• _과제 데이터_

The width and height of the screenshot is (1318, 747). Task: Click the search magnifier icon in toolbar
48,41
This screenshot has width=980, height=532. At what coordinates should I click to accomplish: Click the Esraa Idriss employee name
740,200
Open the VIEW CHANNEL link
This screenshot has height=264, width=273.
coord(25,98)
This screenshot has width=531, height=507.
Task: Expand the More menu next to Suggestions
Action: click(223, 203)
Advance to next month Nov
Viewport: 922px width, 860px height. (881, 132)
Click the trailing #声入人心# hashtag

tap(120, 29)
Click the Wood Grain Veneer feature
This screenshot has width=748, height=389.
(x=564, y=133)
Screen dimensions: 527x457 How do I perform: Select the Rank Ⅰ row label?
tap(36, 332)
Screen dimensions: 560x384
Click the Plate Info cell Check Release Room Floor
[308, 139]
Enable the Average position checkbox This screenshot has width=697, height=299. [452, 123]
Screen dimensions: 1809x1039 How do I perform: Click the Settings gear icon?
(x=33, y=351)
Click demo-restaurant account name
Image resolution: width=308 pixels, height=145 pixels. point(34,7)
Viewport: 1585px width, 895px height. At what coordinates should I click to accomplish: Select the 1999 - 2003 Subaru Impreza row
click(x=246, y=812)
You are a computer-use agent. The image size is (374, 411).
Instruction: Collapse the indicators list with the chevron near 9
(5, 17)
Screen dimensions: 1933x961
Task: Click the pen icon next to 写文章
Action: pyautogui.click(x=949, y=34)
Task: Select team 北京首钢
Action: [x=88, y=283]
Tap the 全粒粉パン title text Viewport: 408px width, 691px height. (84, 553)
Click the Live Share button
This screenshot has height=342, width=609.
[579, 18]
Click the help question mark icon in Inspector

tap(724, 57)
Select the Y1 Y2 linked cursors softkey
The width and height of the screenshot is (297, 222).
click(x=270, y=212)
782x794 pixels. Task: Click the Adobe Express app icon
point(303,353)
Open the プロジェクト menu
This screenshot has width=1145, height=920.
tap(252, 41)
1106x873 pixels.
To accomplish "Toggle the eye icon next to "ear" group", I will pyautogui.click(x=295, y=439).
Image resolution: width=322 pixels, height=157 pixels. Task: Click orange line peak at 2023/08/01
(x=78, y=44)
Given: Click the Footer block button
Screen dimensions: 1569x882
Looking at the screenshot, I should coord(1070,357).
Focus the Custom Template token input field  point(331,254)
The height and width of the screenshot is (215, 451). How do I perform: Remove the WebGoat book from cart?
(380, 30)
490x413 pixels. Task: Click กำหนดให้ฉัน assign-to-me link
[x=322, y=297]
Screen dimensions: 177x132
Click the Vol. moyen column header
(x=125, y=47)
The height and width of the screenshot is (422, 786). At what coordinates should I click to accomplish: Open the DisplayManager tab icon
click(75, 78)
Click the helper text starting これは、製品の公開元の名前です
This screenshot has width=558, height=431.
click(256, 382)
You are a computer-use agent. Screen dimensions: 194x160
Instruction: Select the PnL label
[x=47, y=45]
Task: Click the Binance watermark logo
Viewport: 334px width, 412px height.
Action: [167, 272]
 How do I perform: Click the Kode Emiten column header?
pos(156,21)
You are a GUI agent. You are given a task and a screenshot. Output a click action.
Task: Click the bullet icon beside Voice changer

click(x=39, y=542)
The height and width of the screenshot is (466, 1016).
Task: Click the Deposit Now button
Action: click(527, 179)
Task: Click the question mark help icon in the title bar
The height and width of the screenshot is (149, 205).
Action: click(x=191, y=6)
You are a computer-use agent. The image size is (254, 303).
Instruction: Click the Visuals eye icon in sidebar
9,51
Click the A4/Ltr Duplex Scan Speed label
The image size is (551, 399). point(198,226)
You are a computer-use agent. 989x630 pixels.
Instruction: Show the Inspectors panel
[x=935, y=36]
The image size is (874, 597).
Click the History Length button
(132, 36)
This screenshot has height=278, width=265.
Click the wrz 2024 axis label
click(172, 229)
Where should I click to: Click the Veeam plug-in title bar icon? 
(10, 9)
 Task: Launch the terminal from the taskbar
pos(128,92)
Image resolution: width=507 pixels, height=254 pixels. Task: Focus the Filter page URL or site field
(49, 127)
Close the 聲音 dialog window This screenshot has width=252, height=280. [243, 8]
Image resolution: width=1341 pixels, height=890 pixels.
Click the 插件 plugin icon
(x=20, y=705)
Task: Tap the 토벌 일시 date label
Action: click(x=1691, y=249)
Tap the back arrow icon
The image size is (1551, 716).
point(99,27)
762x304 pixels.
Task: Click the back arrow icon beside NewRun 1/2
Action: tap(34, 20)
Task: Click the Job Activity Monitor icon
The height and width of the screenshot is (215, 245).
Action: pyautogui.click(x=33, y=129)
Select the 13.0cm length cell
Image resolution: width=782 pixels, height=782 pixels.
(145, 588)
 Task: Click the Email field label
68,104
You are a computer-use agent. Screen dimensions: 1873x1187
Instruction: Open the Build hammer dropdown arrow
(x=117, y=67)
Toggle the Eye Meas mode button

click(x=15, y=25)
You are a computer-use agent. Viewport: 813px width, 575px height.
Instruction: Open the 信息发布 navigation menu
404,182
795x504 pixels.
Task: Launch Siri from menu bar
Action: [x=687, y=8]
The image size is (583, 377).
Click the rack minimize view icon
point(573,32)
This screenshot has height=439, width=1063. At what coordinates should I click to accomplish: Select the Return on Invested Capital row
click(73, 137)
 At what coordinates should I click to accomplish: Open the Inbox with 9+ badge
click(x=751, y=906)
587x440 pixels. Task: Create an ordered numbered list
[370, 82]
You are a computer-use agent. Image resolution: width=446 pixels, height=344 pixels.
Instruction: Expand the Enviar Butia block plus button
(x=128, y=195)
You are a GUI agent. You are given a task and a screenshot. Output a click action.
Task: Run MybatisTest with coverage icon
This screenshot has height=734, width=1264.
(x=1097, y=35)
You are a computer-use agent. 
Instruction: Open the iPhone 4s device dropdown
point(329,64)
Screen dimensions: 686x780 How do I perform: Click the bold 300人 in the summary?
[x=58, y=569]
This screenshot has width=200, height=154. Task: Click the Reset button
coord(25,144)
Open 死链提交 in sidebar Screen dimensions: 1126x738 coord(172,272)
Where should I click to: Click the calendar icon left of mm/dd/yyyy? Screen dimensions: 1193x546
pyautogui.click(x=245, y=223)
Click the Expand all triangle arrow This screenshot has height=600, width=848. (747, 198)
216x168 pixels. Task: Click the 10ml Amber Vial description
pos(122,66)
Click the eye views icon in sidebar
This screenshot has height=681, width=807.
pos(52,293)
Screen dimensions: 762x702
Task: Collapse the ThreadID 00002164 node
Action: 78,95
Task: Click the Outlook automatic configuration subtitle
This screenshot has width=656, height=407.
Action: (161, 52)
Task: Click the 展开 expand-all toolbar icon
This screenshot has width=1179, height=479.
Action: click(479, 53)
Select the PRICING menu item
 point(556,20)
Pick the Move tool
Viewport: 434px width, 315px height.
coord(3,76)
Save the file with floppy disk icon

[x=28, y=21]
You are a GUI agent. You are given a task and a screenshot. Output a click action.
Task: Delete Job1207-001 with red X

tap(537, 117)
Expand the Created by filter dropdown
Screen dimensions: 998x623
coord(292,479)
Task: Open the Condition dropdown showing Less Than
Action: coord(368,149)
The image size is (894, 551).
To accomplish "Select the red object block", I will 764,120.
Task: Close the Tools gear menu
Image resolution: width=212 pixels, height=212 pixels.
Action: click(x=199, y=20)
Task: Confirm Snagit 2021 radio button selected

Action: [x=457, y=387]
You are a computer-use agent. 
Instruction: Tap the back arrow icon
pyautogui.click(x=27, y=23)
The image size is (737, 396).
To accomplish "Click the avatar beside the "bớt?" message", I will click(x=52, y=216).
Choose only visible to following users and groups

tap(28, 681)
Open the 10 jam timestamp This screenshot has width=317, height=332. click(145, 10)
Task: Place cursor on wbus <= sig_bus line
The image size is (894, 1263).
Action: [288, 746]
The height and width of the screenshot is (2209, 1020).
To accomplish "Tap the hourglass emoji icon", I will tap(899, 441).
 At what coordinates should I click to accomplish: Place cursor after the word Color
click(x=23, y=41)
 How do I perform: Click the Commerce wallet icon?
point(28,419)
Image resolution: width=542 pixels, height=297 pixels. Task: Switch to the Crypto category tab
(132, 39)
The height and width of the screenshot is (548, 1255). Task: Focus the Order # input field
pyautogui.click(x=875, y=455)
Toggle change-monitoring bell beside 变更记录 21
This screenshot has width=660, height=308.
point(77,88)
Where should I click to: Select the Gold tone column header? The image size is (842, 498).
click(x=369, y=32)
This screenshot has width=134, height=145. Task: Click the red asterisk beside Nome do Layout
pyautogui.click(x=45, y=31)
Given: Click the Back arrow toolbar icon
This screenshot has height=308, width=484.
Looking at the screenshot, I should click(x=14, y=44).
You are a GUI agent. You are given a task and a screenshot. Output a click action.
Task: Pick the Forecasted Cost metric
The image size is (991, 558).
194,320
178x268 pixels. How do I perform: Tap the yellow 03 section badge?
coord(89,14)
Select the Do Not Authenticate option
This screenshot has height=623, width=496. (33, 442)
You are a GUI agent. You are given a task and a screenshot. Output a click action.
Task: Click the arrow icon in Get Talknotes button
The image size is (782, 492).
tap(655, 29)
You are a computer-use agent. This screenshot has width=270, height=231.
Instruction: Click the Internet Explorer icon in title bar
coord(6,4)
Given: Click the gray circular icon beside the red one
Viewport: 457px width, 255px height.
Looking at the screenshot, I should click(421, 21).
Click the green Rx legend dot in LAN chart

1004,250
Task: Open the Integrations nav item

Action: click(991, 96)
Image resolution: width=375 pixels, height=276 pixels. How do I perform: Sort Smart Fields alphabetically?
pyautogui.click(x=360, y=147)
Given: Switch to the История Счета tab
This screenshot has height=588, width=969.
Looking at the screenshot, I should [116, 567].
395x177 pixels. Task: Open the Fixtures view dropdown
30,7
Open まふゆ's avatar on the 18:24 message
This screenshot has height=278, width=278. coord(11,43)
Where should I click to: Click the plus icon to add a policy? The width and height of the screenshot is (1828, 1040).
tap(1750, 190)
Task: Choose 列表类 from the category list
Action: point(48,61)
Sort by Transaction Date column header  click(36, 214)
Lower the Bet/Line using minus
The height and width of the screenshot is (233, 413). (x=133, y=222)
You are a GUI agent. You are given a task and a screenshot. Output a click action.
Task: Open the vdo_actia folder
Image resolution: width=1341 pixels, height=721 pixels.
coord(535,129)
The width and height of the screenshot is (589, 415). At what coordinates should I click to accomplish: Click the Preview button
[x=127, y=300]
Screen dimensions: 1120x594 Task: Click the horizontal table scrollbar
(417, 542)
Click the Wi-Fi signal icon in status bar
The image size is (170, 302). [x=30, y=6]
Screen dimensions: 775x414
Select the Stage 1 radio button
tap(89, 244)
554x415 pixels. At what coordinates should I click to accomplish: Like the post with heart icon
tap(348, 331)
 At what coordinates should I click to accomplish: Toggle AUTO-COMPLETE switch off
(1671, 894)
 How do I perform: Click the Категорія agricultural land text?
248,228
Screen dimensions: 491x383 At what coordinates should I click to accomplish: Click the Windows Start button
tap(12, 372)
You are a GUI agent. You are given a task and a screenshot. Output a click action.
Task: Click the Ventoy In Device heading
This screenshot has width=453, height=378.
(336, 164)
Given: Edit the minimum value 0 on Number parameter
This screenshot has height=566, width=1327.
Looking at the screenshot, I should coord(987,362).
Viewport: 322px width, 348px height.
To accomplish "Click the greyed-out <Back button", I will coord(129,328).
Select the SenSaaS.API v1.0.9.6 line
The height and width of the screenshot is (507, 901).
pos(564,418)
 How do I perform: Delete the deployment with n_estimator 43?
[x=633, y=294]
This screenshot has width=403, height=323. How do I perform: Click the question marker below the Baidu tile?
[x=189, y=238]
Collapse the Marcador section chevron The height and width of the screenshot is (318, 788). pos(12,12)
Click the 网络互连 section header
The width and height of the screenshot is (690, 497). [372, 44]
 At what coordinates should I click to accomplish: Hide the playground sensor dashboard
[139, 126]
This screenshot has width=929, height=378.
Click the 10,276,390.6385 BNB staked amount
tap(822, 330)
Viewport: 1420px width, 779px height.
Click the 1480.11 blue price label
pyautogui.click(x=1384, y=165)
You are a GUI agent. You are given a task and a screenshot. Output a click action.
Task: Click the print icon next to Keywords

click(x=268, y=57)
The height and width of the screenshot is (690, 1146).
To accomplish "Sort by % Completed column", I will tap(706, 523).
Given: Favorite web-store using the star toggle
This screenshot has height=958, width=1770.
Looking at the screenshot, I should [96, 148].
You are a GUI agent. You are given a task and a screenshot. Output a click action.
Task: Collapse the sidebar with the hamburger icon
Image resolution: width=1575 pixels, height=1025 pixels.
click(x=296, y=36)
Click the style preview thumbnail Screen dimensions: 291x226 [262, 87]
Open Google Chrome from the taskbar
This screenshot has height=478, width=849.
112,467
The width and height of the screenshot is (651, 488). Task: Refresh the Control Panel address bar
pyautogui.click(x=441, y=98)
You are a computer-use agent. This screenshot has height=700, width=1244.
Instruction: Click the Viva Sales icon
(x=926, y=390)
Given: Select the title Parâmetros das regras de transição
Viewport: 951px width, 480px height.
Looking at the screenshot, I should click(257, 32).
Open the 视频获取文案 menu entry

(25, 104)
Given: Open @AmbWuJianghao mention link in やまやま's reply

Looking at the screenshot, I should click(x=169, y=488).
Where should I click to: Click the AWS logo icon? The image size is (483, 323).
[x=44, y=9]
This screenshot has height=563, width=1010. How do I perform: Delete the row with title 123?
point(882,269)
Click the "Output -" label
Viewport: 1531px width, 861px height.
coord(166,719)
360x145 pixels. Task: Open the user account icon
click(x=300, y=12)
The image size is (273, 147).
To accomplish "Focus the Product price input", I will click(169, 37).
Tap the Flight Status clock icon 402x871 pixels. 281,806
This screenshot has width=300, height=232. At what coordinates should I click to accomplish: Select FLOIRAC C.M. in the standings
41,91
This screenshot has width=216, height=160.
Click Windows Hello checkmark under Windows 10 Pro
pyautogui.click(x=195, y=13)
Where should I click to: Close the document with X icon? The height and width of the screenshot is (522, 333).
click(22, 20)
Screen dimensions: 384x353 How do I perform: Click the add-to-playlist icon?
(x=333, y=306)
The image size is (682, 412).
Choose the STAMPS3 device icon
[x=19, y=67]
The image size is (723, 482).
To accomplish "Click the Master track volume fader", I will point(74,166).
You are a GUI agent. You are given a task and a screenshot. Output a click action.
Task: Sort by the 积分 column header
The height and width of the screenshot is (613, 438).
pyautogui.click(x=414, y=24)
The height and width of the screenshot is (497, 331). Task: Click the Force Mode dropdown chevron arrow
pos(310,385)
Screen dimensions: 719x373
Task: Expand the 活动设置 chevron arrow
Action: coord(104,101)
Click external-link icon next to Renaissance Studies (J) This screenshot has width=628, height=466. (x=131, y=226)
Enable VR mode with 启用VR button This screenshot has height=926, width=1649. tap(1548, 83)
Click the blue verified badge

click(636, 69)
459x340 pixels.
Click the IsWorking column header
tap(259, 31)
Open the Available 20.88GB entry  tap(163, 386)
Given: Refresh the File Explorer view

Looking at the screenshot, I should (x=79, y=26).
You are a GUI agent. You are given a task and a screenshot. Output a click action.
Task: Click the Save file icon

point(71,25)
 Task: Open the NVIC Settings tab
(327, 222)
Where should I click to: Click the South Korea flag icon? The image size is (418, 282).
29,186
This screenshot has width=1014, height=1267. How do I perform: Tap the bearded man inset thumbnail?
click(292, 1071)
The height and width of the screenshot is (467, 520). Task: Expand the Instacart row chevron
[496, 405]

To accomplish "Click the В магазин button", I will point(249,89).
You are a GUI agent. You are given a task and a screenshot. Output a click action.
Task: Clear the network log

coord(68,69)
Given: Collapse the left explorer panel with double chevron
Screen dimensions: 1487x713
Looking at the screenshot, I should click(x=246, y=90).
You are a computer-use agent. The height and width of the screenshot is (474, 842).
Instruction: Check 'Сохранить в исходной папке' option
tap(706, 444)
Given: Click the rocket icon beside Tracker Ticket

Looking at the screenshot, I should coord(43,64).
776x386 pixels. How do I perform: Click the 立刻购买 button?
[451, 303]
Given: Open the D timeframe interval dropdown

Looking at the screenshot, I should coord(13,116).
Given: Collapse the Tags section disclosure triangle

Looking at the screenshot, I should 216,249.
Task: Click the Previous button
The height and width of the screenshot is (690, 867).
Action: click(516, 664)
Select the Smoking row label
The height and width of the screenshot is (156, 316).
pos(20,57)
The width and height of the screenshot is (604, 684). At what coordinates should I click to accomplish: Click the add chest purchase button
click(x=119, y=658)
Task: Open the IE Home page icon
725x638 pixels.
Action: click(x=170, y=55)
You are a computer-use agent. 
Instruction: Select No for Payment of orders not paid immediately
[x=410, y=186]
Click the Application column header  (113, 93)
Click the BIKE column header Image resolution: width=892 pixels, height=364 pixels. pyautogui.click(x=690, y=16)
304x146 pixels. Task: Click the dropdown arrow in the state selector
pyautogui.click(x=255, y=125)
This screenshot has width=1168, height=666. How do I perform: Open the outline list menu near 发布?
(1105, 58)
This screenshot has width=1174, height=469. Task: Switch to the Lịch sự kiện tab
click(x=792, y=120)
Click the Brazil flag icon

• _과제 요구사항_
위 기록에서 "Given: Open the D timeframe interval dropdown" 문구가 있는 줄부터 "Looking at the screenshot, I should 216,249." 문구가 있는 줄까지 한 글자도 바꾸지 말고 그대로 출력하세요.

• _작성 답안_
Given: Open the D timeframe interval dropdown

Looking at the screenshot, I should coord(13,116).
Given: Collapse the Tags section disclosure triangle

Looking at the screenshot, I should 216,249.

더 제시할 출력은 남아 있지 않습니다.